Meus detalhes, minhas loucuras, meus sonhos, pequenas lembranças, grandes recordações, apenas textos imaginários ou não. É assim que vou costurando meus retalhos de momentos no grande tecido que se chama: Vida!
quarta-feira, junho 06, 2018
DE IGREJAS, PODER E INTERPRETAÇÕES
Percorrer a Itália é encontrar inúmeras igrejas.
Para terem uma ideia...Em uma aldeia encravada entre a montanha e o mar, moram 18 habitantes e lá existem 5 igrejas.
Existem, também, os templos pagãos de antes de Cristo, em ruínas e preservados sem modificações. Em Roma tem vários. Nenhum me disse nada em termo de vibração.
Nesses 16 dias entrei e sai de igrejas, catedrais, basílicas, batistérios e ouvi histórias e mais histórias.
Os romanos, os galícios, os mesopotâmios e suas brigas, conquistas e feitos. Sempre com um único objetivo, o poder.

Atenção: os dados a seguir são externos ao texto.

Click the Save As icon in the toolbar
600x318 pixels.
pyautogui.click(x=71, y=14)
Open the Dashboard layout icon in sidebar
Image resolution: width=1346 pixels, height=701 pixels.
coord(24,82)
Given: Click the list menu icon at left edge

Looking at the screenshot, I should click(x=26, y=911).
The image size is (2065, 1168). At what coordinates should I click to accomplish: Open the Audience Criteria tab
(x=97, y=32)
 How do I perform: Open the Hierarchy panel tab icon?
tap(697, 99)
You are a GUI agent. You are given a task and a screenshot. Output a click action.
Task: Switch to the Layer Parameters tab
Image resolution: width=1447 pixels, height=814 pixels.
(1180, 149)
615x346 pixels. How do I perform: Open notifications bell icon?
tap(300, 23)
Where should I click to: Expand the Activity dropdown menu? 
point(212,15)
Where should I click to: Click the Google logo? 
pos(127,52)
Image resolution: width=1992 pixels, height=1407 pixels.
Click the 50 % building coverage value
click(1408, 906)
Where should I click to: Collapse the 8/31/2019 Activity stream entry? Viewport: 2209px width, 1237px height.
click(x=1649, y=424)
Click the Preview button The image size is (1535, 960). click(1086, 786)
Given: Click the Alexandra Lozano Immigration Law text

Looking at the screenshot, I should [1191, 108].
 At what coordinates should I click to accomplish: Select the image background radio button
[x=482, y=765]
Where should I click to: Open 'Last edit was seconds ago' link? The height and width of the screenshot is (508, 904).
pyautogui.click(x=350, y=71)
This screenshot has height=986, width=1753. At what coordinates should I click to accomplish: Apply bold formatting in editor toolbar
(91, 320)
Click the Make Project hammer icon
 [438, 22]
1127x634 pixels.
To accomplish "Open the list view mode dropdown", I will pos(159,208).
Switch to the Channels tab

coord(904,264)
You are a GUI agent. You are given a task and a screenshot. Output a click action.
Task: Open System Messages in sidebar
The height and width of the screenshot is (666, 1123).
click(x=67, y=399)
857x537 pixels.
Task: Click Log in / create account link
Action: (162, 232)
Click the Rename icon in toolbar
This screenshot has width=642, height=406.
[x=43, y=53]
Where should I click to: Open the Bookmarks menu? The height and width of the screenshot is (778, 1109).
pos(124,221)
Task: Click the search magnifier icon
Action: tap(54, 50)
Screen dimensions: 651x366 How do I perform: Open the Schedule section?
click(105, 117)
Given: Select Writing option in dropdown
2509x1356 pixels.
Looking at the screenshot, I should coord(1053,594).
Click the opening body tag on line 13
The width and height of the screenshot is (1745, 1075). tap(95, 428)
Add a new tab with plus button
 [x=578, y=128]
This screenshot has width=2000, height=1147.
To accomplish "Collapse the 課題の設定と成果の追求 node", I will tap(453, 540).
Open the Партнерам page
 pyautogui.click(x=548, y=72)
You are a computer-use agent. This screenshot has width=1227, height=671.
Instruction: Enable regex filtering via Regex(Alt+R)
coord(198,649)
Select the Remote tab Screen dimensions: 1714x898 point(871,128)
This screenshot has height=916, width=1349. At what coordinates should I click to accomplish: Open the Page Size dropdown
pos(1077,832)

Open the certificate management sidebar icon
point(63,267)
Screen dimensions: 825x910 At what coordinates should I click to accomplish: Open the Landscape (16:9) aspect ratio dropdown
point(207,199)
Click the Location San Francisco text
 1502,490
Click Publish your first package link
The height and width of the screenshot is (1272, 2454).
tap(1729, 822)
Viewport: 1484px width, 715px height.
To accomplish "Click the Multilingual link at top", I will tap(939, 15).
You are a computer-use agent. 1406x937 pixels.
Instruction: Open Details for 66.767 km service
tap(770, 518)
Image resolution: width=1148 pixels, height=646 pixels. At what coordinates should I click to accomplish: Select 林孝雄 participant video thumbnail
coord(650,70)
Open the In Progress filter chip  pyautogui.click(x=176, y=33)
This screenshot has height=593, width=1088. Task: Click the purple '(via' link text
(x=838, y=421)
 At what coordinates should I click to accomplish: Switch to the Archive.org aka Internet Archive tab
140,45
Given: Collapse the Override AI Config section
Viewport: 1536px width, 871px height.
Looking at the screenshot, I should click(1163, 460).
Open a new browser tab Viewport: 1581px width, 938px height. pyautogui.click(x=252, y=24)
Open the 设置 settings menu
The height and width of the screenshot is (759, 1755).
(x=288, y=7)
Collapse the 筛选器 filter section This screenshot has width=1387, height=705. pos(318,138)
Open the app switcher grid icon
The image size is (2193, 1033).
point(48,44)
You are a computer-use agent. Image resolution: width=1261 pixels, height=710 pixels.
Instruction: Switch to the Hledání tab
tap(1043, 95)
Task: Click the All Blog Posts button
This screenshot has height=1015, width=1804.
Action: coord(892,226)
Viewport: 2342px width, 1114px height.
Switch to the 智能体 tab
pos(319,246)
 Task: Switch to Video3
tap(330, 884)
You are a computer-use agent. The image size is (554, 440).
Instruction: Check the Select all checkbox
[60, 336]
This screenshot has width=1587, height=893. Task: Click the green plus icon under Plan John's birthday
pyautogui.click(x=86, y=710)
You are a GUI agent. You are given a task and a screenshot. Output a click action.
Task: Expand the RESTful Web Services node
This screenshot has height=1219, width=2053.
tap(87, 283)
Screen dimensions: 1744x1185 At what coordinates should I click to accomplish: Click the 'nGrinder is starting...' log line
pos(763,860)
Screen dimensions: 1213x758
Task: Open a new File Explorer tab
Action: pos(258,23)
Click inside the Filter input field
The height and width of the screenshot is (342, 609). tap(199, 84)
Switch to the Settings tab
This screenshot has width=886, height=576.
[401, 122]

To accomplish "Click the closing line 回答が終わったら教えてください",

Exatamente aí, entra a Igreja. Era na Igreja que os reis, as dinastias, os ducados mostravam a sua força. Cada qual queria a construção mais majestosa e imponente. Só da família Médici de Florença, saíram 4 papas. Eram as fortunas que pagavam a obra e depois colocavam lá o seu representante. Era sinal de poder. E quantas atrocidades foram cometidas em nome da manutenção desse poder.
Fui a Igreja onde está o corpo de Santo Antônio, onde a cabeça do evangelista Lucas está guardada, fui a uma que dizem ter o corpo de Pedro e por aí vai. Todas cobertas de ouro. Todas do mais fino mármore. Todas com vitrais enormes. Todas trabalhadas por grandes artistas da época. Todas se afirmando cristãs.
Mas foi somente em Assis, que senti Cristo presente.
Uma igreja como as outras. Tem lojinha para que os fiéis levem suas lembranças. Tem um museu de relíquias com as roupas de Francisco, com a taça com a qual ele celebrava as missas. Com suas sandálias surradas. Com cartas escritas por ele.
Mas, principalmente, nessa igreja, tem a humildade palpável e vibrante ensinada por Cristo e seguida por São Francisco. Não tem ouro, nem grandes esculturas. Tem detalhes e entalhes em madeira e seu teto é pintado com as telas renascentistas da época.
Assis é um lugar de uma energia tamanha que só indo, não tem como explicar.
É um cantinho da Itália pra lá de lindo, em uma colina de onde se enxerga uma vastidão de verde, flores, plantações.
Além da Igreja, existe a escola para Franciscanos e também é aí que está a Igreja (que não consegui visitar porque a distância não cabia no meu tempo) de Santa Clara.
Em Assis, tive a bênção de um Franciscano, em italiano (que inexplicavelmente entendi) e com água benta no final. Bênção pra mim, para a minha família que conectei em pensamento e nas lembranças que trouxe de lá.
Em Assis eu tive vontade de fugir do ônibus para onde eu teria que voltar em 2 horas, me esconder, ficar lá dois ou três dias.
É claro que a Duomo de Milão, ou a Catedral de Florença me impactaram. Como tudo que é grandioso.
Mas Assis me emocionou. Chorei muito e sai de lá com minha fé renovada.
Quem sabe foi essa emoção que me impediu de ir ao Vaticano. Museu do Vaticano. Capela Sistina. O luxo não cabia mais nem nos meus olhos e nem no meu coração.
Ah...o que eu queria mesmo era ficar um pouco mais em Assis.